Although the small post-war organ (17 registers on 2 manuals and pedal) from Walcker was never able to fill the space of the St. Peter's Church musically, the contract for a new organ was only signed at the end of 2013. Orgelbau Schulte was commissioned to convert the romantic organ, built in 1868 by the English company Radcliff & Sagar for the church of St. Mary, Woodkirk, near Leeds, for the Dortmund church, which had been relocated due to the church's closure. Since the entire technology, the wind turbine, the wind chests, the housing and the console were manufactured in the Kürten workshop, the instrument now looks more like a new building, which was ceremoniously inaugurated on September 6, 2015. The simple, 7.5 meter high cube with a cross-section of 3 × 2 meters accommodates 1,049 pipes and is polarizing. However, the cover made of gray glazed birch wood boards allows insights into the organ's technology. The free-standing, mobile console is connected to the organ via a LAN cable. After the organist, the controls are controlled by a Sinua Castellan system. Disposition of the Radcliff&Sager 1868 / Schulte 2015 organ.
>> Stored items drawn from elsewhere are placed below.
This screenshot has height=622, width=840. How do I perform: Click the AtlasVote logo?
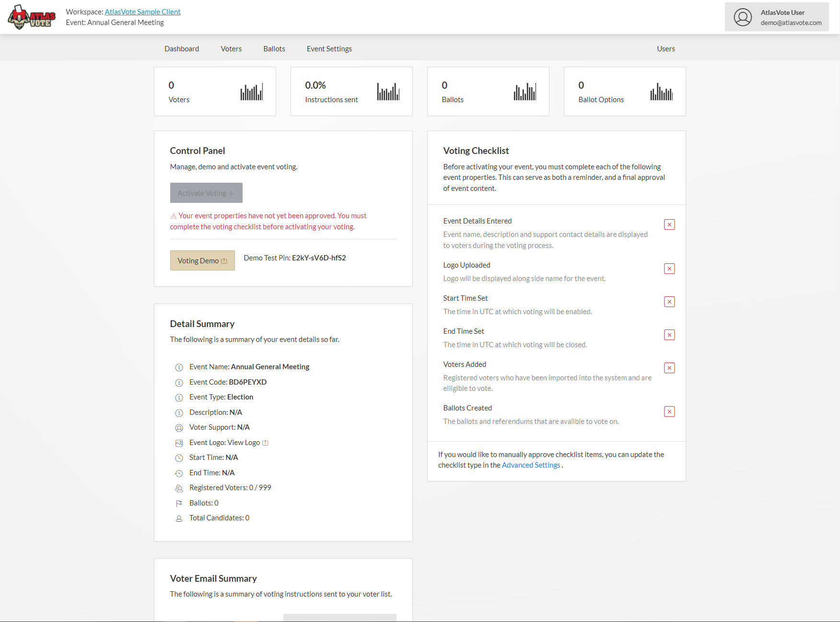pyautogui.click(x=32, y=17)
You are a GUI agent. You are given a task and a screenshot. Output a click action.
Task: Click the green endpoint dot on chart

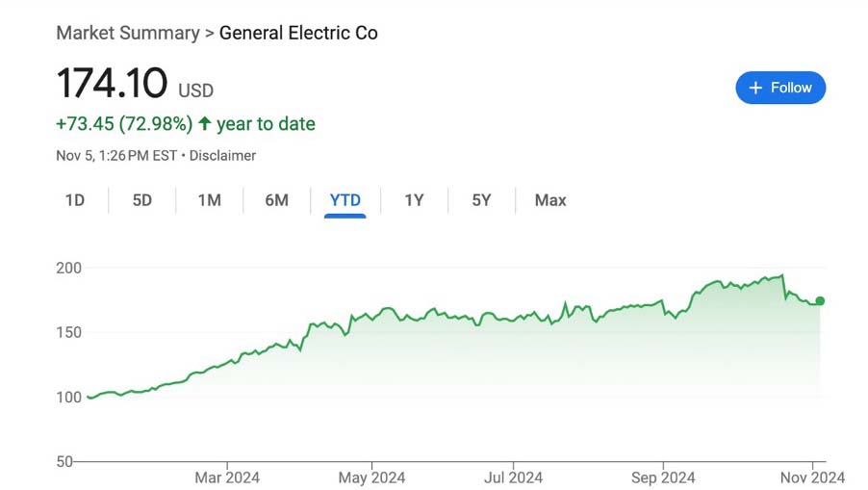click(x=820, y=301)
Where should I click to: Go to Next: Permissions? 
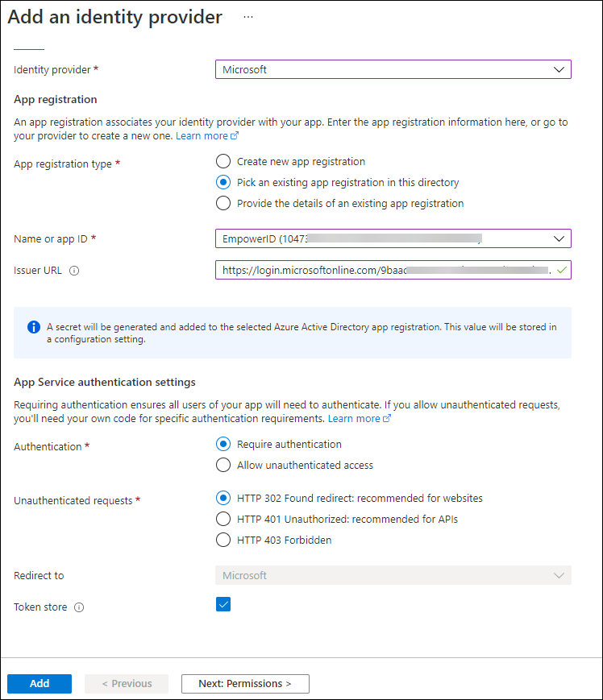click(245, 684)
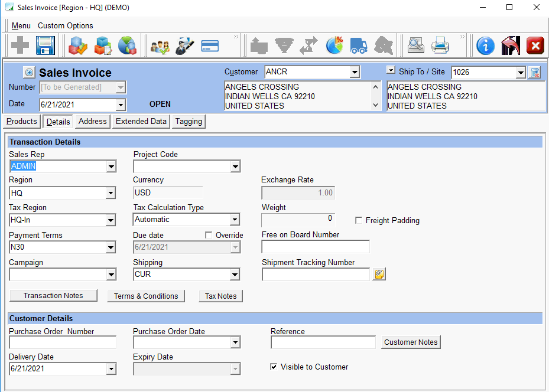
Task: Open the Shipping method dropdown
Action: [235, 275]
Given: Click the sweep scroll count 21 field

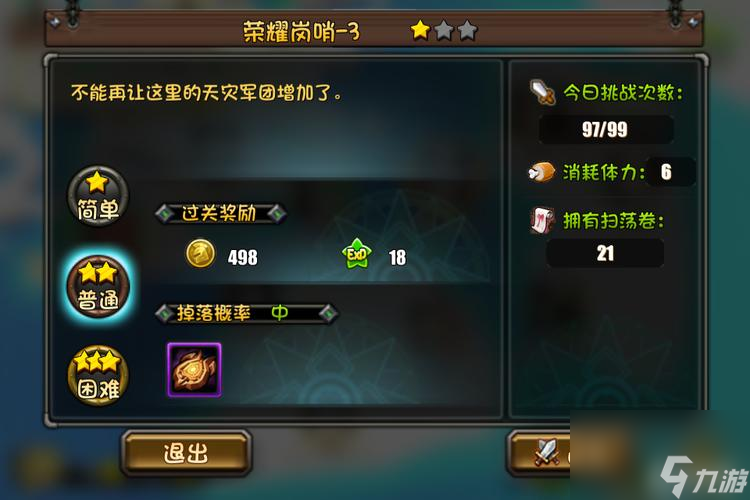Looking at the screenshot, I should click(x=605, y=253).
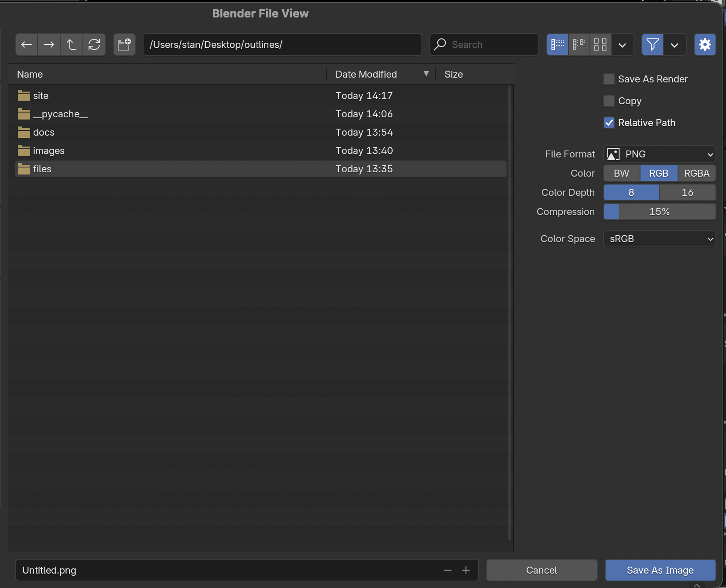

The historic chime consisted of four bronze bells (c′ 1710, es′ 1639, e′ 1497, tot 1639). These did not have to be delivered during World War II, but were destroyed when the church was destroyed in 1945. Today's peal consists of five cast steel bells.

On July 1, 2007, the formerly independent St. Petri parish merged with the parishes of Nicolai and Martin to form the Evangelical parish of St. Petri-Nicolai. The background to the merger is the declining number of parishioners and the associated declining financial resources. The new evangelical congregation will have around 9,000 members.

The church with its historic fountain is listed as a monument in the city of Dortmund's list of monuments.